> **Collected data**
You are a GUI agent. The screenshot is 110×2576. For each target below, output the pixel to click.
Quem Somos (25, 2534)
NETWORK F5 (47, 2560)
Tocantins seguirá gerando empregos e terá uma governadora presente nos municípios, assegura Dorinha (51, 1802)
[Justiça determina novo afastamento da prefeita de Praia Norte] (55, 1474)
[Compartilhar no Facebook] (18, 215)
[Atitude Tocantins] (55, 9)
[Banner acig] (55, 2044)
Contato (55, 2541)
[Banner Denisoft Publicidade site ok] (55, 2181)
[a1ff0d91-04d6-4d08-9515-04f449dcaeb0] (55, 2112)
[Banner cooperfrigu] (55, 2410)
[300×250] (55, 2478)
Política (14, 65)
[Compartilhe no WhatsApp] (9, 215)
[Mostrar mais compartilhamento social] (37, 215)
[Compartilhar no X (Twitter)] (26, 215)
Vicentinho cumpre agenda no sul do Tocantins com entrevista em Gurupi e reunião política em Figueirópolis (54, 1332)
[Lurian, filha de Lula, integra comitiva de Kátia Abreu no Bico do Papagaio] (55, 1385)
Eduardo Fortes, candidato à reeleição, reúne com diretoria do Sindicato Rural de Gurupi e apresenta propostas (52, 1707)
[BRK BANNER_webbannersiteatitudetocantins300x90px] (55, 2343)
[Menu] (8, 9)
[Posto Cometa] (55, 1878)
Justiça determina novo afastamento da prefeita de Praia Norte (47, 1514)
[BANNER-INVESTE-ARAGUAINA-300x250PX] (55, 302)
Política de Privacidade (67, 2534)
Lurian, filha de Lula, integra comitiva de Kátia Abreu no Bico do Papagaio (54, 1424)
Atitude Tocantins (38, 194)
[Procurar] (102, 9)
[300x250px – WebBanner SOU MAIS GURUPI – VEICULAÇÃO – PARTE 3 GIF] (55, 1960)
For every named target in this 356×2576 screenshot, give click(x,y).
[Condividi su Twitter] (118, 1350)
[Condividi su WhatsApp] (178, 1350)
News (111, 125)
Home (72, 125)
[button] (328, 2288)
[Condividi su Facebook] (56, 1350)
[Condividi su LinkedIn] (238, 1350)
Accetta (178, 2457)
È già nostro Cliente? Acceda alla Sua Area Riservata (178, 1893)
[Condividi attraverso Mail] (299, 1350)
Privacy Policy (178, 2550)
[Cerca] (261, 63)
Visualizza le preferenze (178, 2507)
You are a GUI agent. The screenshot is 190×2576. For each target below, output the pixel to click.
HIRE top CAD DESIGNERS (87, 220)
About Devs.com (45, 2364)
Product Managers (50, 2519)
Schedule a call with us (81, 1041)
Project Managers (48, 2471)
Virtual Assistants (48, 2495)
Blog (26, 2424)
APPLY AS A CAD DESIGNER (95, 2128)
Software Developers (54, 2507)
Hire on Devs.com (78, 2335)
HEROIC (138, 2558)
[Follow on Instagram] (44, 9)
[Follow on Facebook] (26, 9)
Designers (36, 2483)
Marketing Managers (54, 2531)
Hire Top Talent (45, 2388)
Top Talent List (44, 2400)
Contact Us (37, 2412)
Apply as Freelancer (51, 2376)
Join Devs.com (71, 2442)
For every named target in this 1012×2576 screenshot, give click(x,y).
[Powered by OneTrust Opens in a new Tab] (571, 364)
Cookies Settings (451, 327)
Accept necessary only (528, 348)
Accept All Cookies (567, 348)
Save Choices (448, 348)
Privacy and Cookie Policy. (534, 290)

> **Exercise**
The answer should consist of every entry, repeated word for word.

> **Result**
You are a GUI agent. The screenshot is 110×2576. For each target below, output the pixel to click.
Quem Somos (25, 2534)
NETWORK F5 (47, 2560)
Tocantins seguirá gerando empregos e terá uma governadora presente nos municípios, assegura Dorinha (51, 1802)
[Justiça determina novo afastamento da prefeita de Praia Norte] (55, 1474)
[Compartilhar no Facebook] (18, 215)
[Atitude Tocantins] (55, 9)
[Banner acig] (55, 2044)
Contato (55, 2541)
[Banner Denisoft Publicidade site ok] (55, 2181)
[a1ff0d91-04d6-4d08-9515-04f449dcaeb0] (55, 2112)
[Banner cooperfrigu] (55, 2410)
[300×250] (55, 2478)
Política (14, 65)
[Compartilhe no WhatsApp] (9, 215)
[Mostrar mais compartilhamento social] (37, 215)
[Compartilhar no X (Twitter)] (26, 215)
Vicentinho cumpre agenda no sul do Tocantins com entrevista em Gurupi e reunião política em Figueirópolis (54, 1332)
[Lurian, filha de Lula, integra comitiva de Kátia Abreu no Bico do Papagaio] (55, 1385)
Eduardo Fortes, candidato à reeleição, reúne com diretoria do Sindicato Rural de Gurupi e apresenta propostas (52, 1707)
[BRK BANNER_webbannersiteatitudetocantins300x90px] (55, 2343)
[Menu] (8, 9)
[Posto Cometa] (55, 1878)
Justiça determina novo afastamento da prefeita de Praia Norte (47, 1514)
[BANNER-INVESTE-ARAGUAINA-300x250PX] (55, 302)
Política de Privacidade (67, 2534)
Lurian, filha de Lula, integra comitiva de Kátia Abreu no Bico do Papagaio (54, 1424)
Atitude Tocantins (38, 194)
[Procurar] (102, 9)
[300x250px – WebBanner SOU MAIS GURUPI – VEICULAÇÃO – PARTE 3 GIF] (55, 1960)
For every named target in this 356×2576 screenshot, give click(x,y).
[Condividi su Twitter] (118, 1350)
[Condividi su WhatsApp] (178, 1350)
News (111, 125)
Home (72, 125)
[button] (328, 2288)
[Condividi su Facebook] (56, 1350)
[Condividi su LinkedIn] (238, 1350)
Accetta (178, 2457)
È già nostro Cliente? Acceda alla Sua Area Riservata (178, 1893)
[Condividi attraverso Mail] (299, 1350)
Privacy Policy (178, 2550)
[Cerca] (261, 63)
Visualizza le preferenze (178, 2507)
You are a GUI agent. The screenshot is 190×2576. For each target below, output the pixel to click.
HIRE top CAD DESIGNERS (87, 220)
About Devs.com (45, 2364)
Product Managers (50, 2519)
Schedule a call with us (81, 1041)
Project Managers (48, 2471)
Virtual Assistants (48, 2495)
Blog (26, 2424)
APPLY AS A CAD DESIGNER (95, 2128)
Software Developers (54, 2507)
Hire on Devs.com (78, 2335)
HEROIC (138, 2558)
[Follow on Instagram] (44, 9)
[Follow on Facebook] (26, 9)
Designers (36, 2483)
Marketing Managers (54, 2531)
Hire Top Talent (45, 2388)
Top Talent List (44, 2400)
Contact Us (37, 2412)
Apply as Freelancer (51, 2376)
Join Devs.com (71, 2442)
For every named target in this 1012×2576 screenshot, give click(x,y).
[Powered by OneTrust Opens in a new Tab] (571, 364)
Cookies Settings (451, 327)
Accept necessary only (528, 348)
Accept All Cookies (567, 348)
Save Choices (448, 348)
Privacy and Cookie Policy. (534, 290)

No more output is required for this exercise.